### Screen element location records
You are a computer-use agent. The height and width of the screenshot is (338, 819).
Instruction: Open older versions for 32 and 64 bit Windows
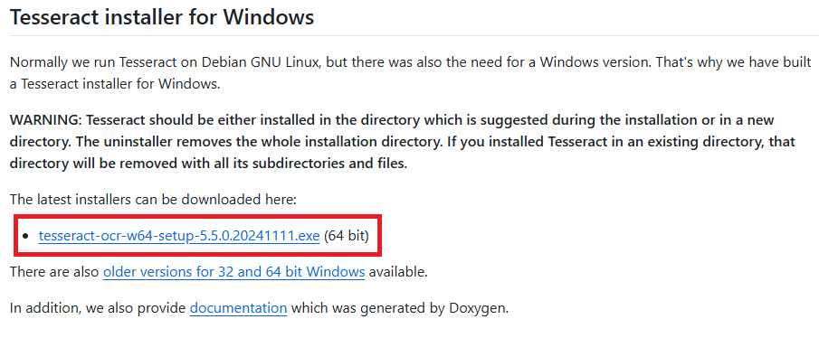click(233, 272)
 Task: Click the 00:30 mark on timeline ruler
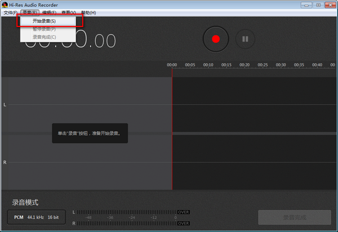(281, 65)
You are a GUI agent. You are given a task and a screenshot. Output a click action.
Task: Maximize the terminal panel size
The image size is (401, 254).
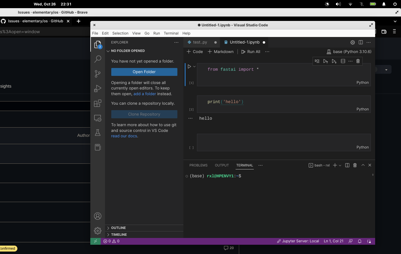(363, 165)
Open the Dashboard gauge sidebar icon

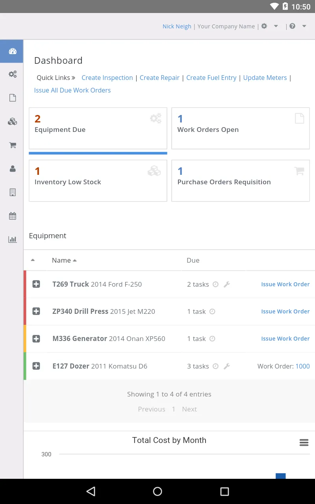[x=13, y=51]
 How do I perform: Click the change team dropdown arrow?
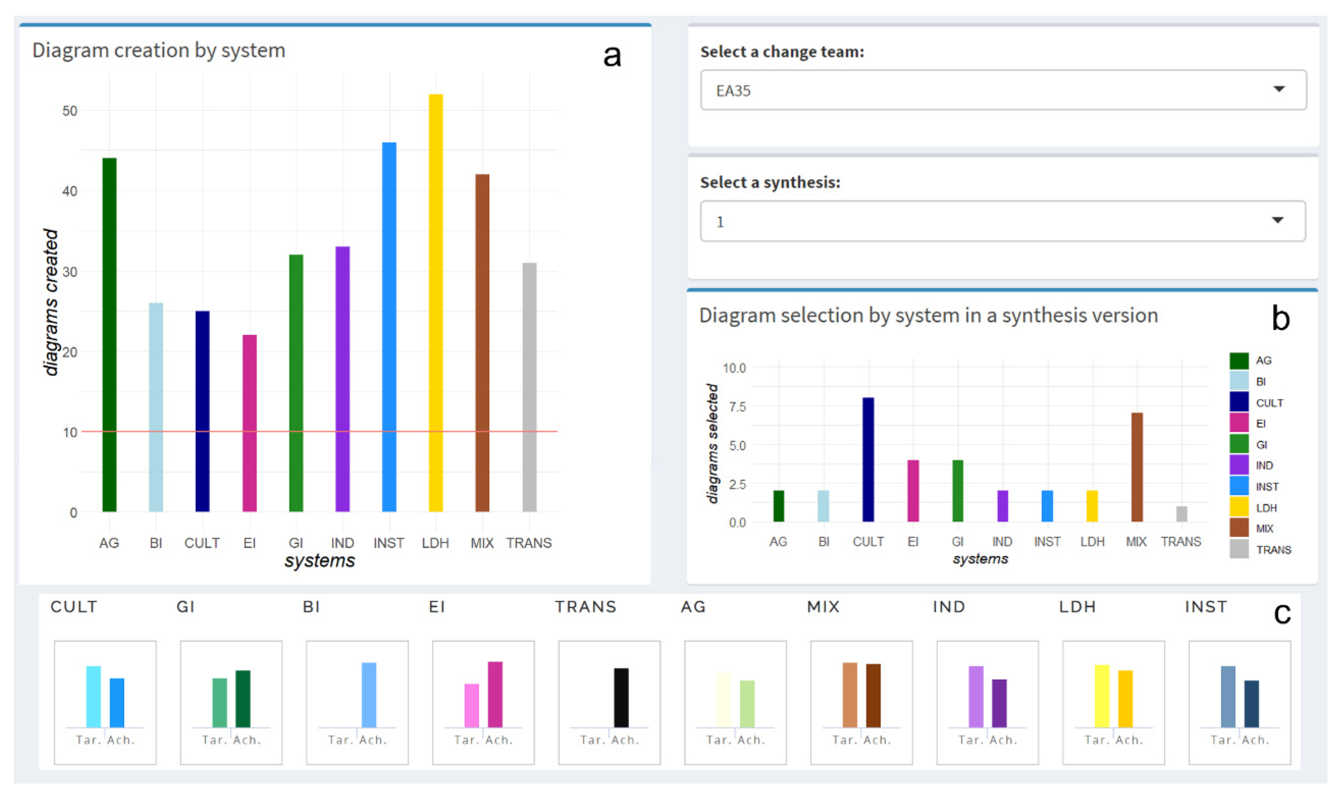tap(1278, 89)
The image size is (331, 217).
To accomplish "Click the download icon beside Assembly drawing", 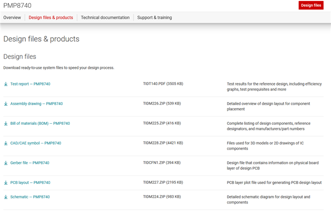I will [x=6, y=104].
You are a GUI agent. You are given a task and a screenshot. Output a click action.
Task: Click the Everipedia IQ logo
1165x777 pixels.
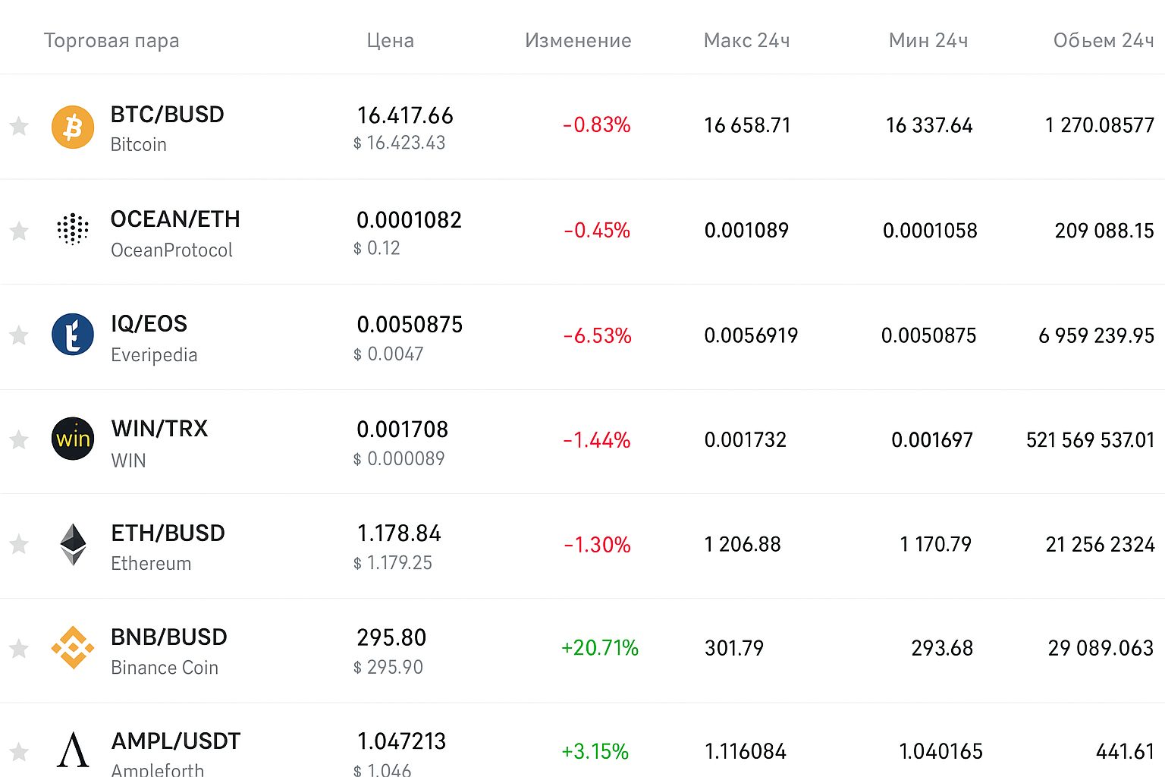[x=73, y=335]
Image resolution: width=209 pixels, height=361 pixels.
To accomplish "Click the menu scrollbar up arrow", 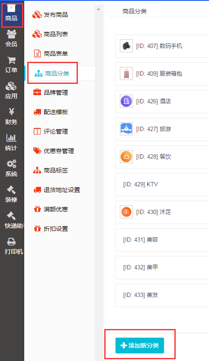I will pos(98,9).
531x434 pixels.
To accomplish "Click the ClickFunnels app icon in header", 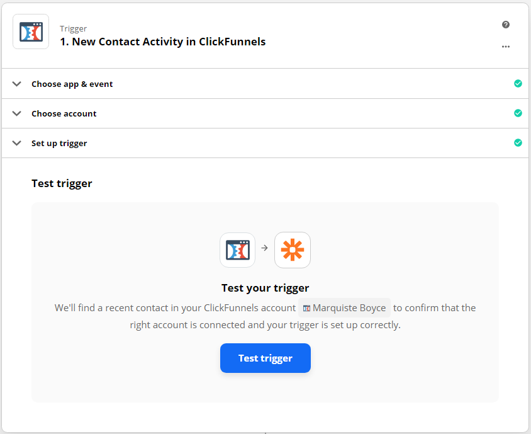I will [x=31, y=31].
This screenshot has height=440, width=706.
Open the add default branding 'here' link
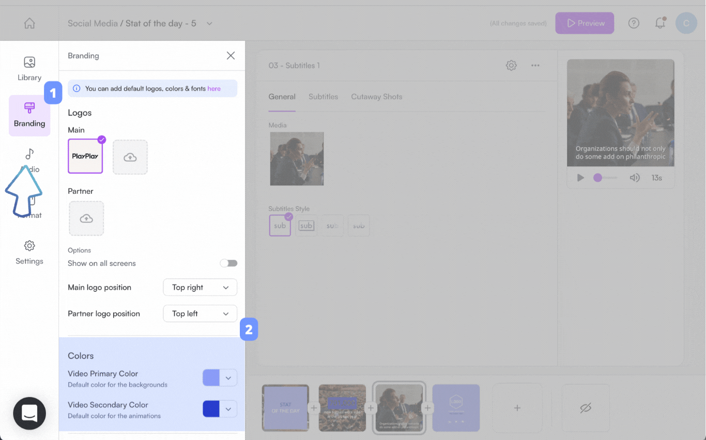point(214,88)
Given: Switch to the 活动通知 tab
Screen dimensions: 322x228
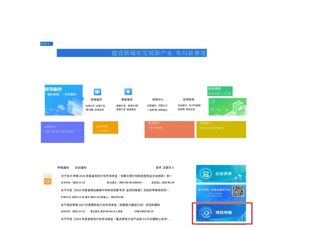Looking at the screenshot, I should click(x=80, y=168).
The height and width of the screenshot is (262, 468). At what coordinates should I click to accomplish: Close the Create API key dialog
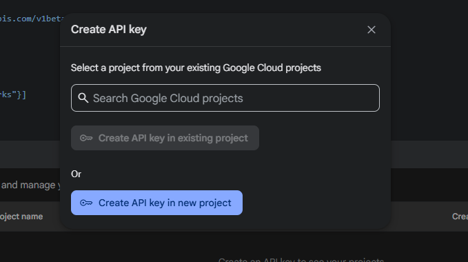(372, 30)
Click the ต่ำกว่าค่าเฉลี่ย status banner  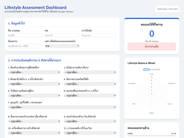(152, 46)
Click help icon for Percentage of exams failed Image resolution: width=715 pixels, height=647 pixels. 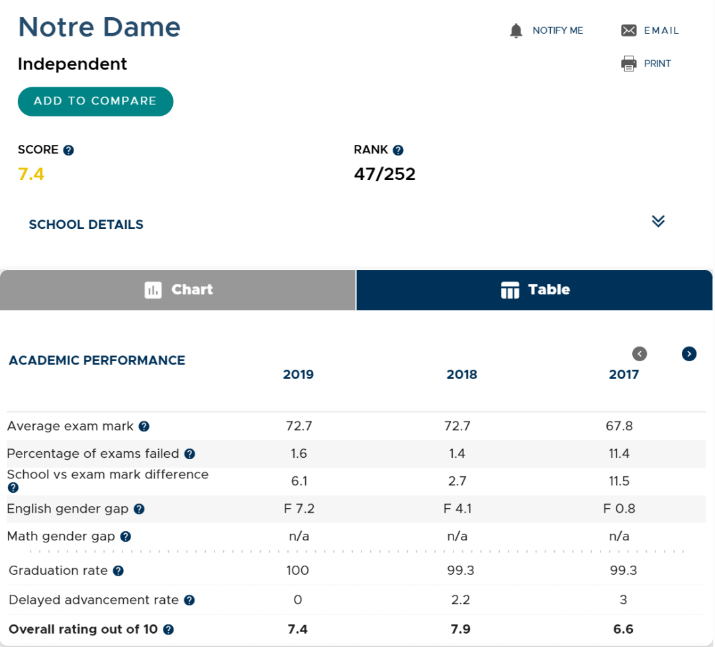point(190,454)
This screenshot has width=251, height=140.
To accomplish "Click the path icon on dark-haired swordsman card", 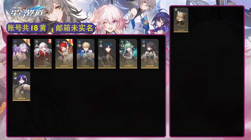I will [x=101, y=45].
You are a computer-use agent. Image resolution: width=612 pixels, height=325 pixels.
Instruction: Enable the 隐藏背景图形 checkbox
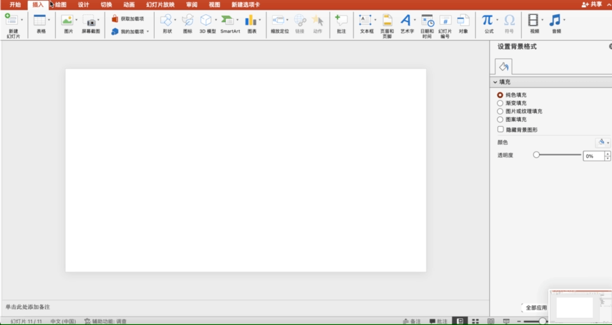point(500,130)
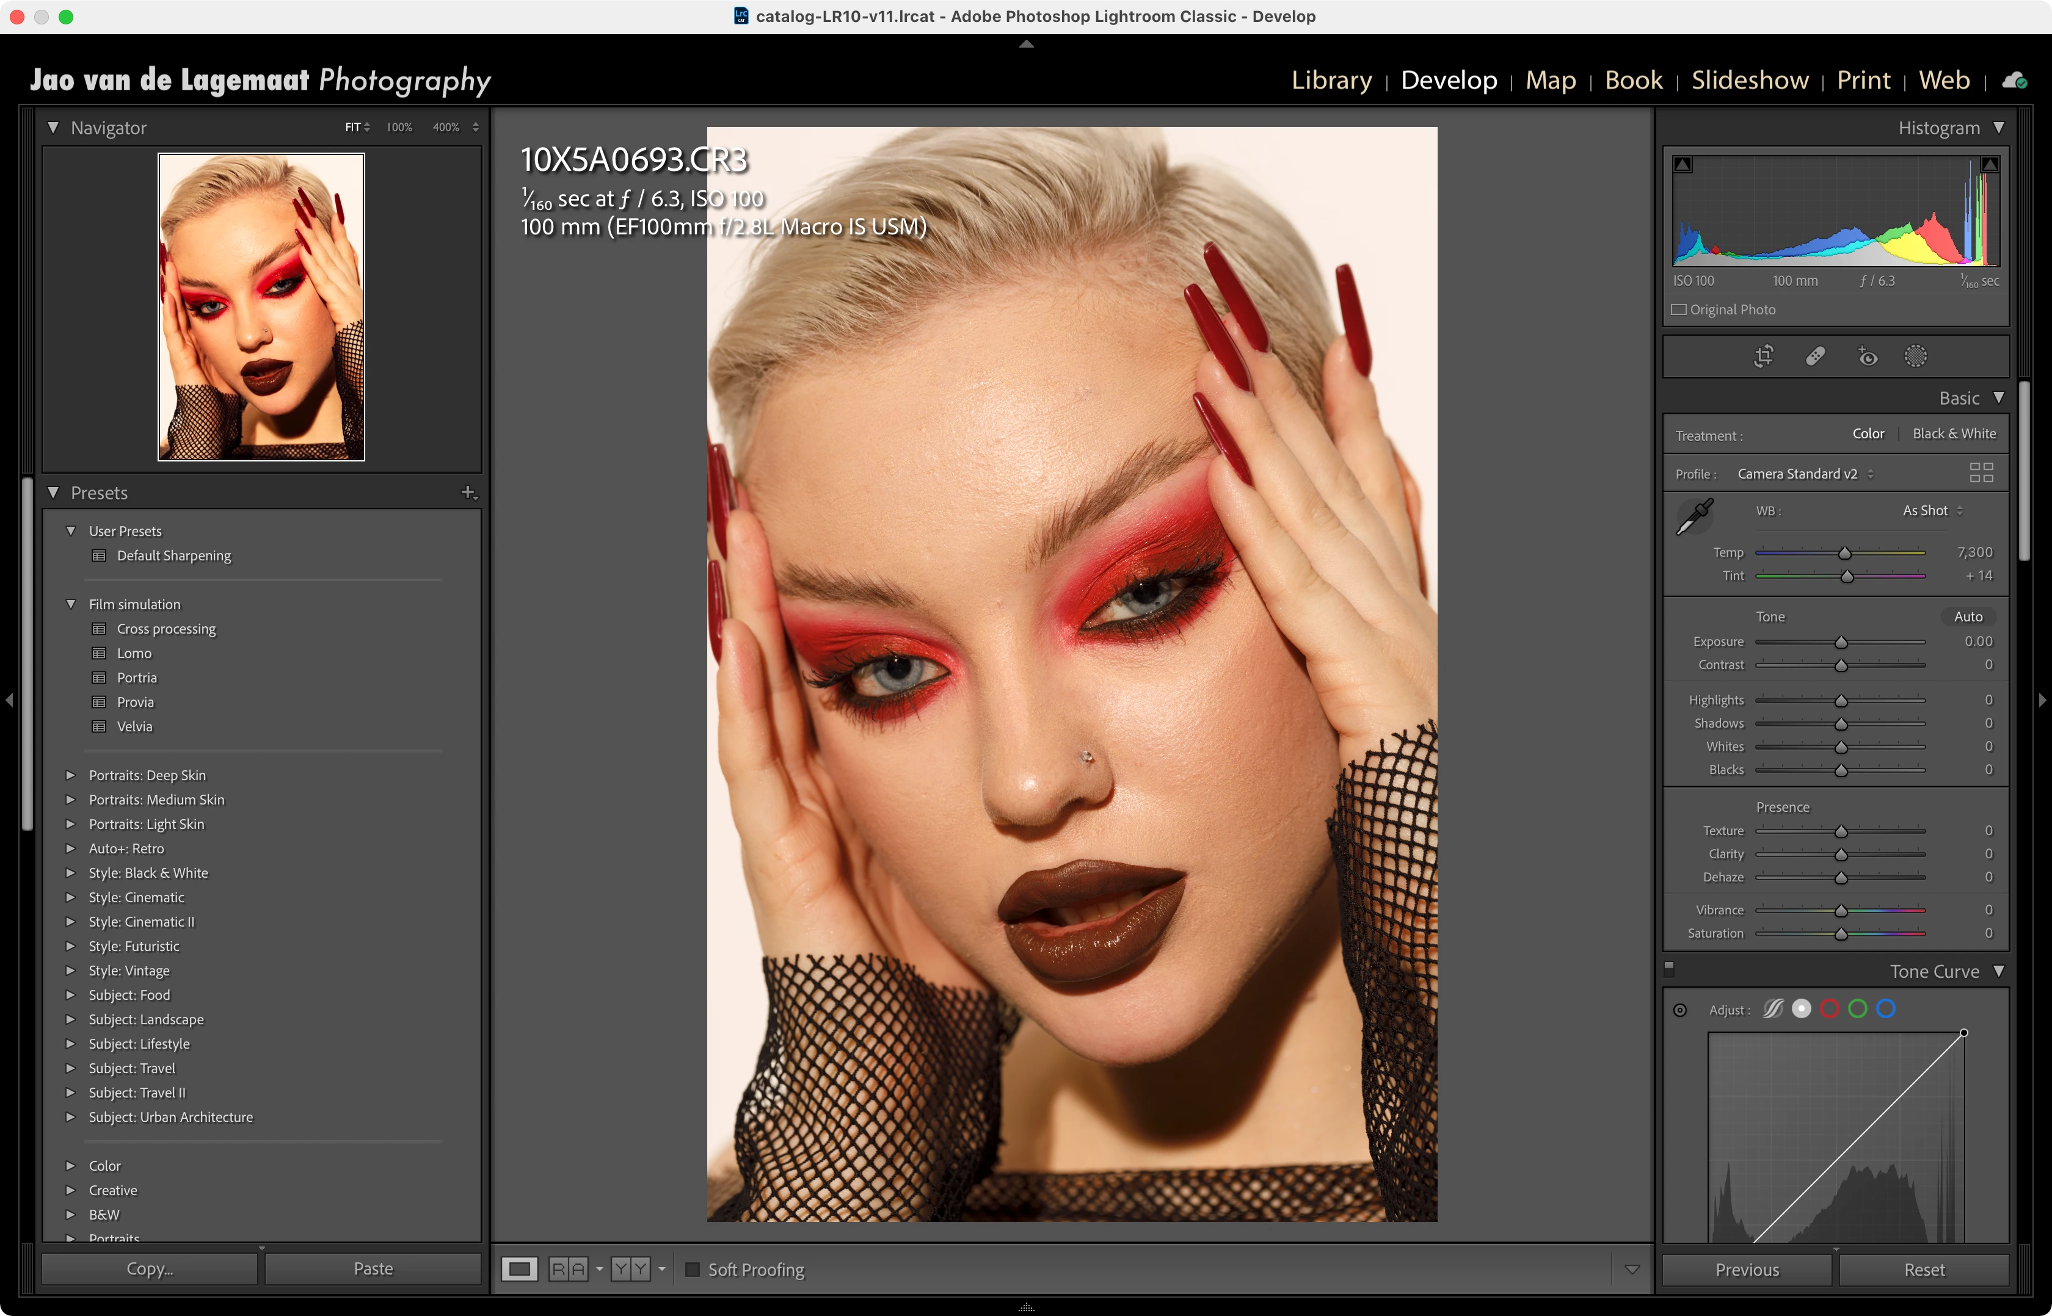
Task: Click the Tone Curve target adjustment icon
Action: point(1680,1010)
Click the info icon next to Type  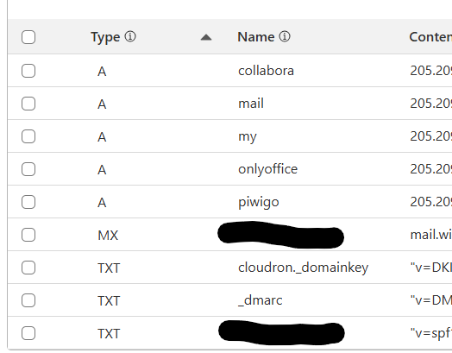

### Exercise details
Please render the part of the records that opens with the line containing "This screenshot has height=440, width=706." and closes with the line containing "Looking at the" as a numbered list, one line per item, with blank lines and pictures left out.

### Task result
1. This screenshot has height=440, width=706.
2. Open the add default branding 'here' link
3. point(214,88)
4. Given: Switch to the 活动通知 tab
5. Screen dimensions: 322x228
6. Looking at the screenshot, I should click(x=80, y=168).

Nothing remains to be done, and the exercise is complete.